• Required work: Scan the entries below and report only how many lines contain "Collapse".

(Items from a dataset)
########
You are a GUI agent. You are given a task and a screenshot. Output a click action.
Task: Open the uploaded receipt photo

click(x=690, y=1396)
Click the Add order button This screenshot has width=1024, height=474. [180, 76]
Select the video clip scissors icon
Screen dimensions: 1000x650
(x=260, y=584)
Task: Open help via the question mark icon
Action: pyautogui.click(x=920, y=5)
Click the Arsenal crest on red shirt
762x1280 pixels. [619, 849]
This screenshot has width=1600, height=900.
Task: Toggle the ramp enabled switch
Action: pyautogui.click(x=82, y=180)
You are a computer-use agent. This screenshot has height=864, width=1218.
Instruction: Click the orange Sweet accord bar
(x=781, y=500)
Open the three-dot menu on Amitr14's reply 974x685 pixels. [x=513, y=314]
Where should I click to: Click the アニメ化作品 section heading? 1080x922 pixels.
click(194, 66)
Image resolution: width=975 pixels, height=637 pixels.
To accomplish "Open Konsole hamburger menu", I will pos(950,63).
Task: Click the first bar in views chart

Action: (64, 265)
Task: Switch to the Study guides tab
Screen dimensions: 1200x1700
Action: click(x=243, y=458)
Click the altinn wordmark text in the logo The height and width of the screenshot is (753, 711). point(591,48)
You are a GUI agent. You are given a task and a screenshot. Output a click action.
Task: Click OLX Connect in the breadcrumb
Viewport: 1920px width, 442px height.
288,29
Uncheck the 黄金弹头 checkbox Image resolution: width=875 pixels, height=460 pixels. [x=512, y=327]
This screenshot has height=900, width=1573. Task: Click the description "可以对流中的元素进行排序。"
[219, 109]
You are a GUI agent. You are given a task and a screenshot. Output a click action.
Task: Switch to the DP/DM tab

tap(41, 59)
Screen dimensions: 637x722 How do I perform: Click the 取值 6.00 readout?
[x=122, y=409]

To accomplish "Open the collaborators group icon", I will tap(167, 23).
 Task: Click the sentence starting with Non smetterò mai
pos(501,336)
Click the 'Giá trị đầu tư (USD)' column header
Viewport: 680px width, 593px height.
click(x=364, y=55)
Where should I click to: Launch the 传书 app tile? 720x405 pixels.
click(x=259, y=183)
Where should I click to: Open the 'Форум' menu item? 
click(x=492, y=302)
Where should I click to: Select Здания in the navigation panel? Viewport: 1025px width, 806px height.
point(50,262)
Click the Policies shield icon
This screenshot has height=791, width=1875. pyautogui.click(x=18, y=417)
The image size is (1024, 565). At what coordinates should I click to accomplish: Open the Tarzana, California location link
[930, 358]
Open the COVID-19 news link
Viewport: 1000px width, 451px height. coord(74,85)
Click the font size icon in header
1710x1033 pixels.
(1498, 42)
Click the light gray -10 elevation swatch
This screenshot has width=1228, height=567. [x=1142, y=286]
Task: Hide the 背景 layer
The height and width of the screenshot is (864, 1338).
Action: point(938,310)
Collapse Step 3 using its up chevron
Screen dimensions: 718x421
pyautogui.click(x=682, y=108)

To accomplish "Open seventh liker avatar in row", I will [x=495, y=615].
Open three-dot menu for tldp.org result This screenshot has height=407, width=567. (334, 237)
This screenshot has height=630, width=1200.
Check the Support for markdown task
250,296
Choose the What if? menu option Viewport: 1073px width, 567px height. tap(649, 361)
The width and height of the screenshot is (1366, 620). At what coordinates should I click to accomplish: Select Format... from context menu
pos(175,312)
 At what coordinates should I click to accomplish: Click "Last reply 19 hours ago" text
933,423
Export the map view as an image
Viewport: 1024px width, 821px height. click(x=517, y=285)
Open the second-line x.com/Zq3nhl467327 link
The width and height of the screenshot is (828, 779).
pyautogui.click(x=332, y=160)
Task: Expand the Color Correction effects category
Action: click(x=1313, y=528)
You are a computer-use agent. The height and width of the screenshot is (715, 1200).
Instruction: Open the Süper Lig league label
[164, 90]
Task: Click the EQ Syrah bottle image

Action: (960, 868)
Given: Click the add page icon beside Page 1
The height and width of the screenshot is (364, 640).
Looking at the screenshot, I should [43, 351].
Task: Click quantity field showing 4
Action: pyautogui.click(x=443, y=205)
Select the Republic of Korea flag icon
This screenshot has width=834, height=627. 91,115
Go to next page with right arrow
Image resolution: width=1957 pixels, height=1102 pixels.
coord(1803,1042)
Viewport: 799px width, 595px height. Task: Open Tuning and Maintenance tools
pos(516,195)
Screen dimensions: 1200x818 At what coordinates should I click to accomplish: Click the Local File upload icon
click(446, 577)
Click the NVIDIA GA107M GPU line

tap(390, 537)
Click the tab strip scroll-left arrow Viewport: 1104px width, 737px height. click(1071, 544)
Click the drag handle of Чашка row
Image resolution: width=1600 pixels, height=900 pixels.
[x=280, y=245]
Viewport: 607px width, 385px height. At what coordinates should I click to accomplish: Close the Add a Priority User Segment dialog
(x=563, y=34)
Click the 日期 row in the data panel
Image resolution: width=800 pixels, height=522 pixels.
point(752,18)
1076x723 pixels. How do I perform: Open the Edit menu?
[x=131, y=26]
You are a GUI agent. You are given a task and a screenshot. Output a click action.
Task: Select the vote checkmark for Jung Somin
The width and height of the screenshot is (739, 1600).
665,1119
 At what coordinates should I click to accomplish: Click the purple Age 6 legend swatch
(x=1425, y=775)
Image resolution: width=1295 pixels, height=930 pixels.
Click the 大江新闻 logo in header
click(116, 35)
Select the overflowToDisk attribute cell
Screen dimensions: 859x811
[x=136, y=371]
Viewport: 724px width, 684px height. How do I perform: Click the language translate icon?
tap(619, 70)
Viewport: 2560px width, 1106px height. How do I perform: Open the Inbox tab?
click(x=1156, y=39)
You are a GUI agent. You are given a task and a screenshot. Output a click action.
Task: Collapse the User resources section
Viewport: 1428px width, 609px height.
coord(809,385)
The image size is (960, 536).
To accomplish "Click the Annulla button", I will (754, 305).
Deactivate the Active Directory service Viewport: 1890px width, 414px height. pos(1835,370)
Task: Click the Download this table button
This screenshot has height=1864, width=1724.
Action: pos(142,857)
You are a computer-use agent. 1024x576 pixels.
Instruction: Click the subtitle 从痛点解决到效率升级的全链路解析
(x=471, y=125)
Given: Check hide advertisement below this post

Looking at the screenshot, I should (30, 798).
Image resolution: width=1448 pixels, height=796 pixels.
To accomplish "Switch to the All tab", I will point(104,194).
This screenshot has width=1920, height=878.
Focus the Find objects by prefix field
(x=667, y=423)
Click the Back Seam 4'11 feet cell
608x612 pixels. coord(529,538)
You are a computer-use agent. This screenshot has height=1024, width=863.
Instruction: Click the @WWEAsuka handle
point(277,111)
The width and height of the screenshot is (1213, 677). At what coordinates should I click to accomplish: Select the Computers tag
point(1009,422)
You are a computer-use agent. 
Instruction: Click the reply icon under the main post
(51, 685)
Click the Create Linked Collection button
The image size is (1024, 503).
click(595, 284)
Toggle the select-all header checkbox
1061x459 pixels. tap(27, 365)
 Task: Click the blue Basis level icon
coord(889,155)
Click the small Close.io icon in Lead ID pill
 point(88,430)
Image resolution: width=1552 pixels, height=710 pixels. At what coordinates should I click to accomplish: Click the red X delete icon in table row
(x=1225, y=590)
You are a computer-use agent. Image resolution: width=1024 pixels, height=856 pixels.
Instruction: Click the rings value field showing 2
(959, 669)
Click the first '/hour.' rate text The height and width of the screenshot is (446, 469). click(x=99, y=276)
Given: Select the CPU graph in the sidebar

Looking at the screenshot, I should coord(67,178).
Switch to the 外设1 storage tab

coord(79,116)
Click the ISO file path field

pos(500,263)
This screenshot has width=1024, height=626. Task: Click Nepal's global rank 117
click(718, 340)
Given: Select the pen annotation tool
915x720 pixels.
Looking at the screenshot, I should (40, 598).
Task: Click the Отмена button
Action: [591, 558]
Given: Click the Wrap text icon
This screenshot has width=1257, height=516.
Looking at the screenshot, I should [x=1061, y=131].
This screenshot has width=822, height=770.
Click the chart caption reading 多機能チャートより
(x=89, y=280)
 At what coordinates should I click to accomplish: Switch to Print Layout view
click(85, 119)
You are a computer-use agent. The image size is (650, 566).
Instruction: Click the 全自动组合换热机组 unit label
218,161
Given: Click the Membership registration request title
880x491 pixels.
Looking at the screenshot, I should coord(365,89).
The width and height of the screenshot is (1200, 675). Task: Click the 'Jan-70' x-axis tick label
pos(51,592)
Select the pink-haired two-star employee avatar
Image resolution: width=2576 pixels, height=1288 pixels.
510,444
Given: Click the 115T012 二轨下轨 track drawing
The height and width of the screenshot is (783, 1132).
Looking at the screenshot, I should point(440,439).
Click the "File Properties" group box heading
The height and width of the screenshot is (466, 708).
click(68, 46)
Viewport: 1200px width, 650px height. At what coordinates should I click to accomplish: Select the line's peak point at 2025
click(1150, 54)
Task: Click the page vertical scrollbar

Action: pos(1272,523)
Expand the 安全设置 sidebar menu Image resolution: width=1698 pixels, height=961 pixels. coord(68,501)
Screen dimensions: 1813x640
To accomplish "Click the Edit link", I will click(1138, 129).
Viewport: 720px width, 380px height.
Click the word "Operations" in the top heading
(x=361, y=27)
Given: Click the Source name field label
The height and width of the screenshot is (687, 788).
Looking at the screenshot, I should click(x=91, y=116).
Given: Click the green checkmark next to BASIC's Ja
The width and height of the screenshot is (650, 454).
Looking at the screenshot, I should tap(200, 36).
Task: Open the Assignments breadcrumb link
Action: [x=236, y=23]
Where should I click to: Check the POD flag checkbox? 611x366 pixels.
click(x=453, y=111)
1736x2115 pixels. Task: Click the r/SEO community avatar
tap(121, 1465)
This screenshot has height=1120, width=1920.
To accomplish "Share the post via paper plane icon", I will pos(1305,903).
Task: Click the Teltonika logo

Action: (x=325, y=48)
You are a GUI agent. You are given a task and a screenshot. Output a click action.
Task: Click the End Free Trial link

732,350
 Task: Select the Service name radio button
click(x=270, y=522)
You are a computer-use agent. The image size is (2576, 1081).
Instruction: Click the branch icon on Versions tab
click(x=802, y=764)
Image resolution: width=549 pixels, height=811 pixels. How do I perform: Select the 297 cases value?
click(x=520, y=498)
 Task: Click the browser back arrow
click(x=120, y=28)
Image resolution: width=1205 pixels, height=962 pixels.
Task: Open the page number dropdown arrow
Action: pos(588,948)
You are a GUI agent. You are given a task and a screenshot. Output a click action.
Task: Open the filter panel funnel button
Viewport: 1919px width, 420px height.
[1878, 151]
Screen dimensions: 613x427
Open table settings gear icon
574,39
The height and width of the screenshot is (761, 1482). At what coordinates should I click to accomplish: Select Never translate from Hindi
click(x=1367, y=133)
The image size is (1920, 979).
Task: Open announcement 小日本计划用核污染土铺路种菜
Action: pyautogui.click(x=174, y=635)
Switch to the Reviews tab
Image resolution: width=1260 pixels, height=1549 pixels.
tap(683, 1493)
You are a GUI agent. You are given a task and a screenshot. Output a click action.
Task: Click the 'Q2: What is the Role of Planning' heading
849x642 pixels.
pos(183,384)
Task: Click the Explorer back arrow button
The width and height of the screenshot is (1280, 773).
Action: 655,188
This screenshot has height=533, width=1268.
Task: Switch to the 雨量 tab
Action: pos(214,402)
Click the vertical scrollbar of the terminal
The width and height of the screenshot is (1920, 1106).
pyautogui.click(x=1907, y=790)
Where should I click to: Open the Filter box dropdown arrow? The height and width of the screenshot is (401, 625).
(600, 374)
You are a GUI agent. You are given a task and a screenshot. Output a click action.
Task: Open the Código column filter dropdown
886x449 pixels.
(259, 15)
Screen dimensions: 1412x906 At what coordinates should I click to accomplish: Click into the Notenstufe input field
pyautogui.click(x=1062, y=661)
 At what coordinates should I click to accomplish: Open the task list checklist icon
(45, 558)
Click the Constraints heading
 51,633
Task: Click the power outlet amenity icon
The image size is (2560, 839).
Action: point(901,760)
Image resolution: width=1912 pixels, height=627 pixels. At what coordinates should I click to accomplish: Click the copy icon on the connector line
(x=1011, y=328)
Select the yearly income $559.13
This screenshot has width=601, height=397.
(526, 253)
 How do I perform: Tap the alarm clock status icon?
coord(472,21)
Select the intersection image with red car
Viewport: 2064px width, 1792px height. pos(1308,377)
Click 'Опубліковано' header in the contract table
########
• Result below: 2